_Your instructions:_ List every line of the data below that contains the string "Identify".

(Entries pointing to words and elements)

++++++++

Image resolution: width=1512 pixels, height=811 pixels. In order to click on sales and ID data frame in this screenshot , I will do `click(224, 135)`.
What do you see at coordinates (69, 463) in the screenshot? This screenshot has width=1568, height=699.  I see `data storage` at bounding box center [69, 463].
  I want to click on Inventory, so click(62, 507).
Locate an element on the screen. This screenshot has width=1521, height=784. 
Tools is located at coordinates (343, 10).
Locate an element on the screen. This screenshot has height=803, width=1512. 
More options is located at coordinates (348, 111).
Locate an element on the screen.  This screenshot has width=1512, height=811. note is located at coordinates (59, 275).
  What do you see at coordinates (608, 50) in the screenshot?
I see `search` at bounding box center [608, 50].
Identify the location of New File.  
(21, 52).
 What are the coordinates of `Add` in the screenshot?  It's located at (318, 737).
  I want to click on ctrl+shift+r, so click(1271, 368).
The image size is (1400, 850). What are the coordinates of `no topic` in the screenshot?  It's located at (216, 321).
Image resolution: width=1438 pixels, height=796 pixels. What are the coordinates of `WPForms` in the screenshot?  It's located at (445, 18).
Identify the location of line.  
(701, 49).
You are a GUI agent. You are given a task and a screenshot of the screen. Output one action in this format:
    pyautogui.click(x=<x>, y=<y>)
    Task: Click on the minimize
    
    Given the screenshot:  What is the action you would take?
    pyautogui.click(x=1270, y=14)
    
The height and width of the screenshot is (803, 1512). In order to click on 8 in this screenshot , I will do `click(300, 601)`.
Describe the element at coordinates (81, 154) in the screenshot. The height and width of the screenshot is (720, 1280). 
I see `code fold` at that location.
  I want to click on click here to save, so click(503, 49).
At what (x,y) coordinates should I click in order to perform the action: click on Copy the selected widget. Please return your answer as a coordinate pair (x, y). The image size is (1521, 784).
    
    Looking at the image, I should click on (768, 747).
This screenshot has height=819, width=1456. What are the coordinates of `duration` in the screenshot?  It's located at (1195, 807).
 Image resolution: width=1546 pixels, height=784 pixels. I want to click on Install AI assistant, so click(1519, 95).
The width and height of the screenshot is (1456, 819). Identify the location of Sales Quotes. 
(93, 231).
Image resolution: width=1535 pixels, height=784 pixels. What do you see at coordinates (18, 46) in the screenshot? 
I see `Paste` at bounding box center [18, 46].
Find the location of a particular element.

++++++++

_Solution for this task:_
Identify the location of New File.  
Identify the location of line.  
The width and height of the screenshot is (1456, 819). Identify the location of Sales Quotes. 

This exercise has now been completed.